Next, you'll need to hand over between $1,500 and $3,000 per rental, depending on the movie. This fee grants you permission to watch the movie twice within a 36-hour period before its digital file is wiped, leaving your $15,000 box empty until you fancy another eye-wateringly expensive home movie night.
Red Carpet's founders, former Ticketmaster CEO Fred Rosen, and Dan Fellman, say they have convinced 20th Century Fox, Warner Bros., Paramount, Lionsgate, Annapurna, and Fox Searchlight to offer up content for the service, according to an interview with the New York Times.
Red Carpet's customers will likely have their own high-end home cinemas iStock
Red Carpet's website lists just three titles in its 'Currently Playing' section - The Kid, Wonder Park, and Sometimes Dead Is Better.
If this sounds familiar, then you might already be aware of Prima Cinema Player, which launched in 2013 and demanded a $35,000 setup fee to grant users access to movies on their release date. The company has since disappeared.
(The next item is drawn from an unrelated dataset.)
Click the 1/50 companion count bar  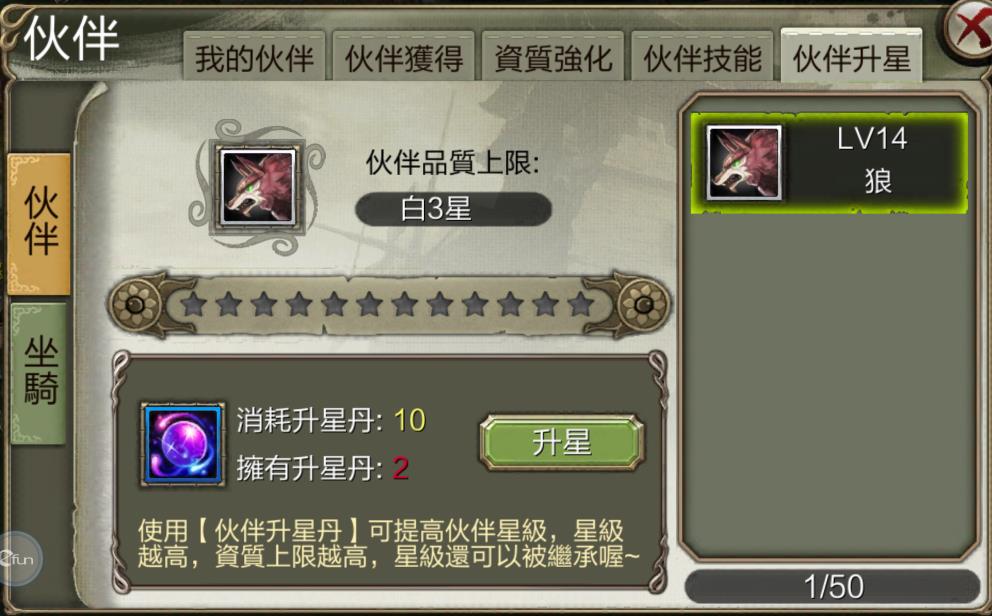(833, 586)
But Red Carpet believes it can be successful, and instead of disrupting the market in the way Apple is attempting with its new TV+, it believes it can earn $300 million in annual revenue from just 4,000 customers.
This assumes that all of those customers watch roughly 20, $3,000 movies a year, which seems like a tall order.
That said, in a world where almost every conceivable product has a seemingly needlessly expensive luxury version, Red Carpet could well make a success of its own niche.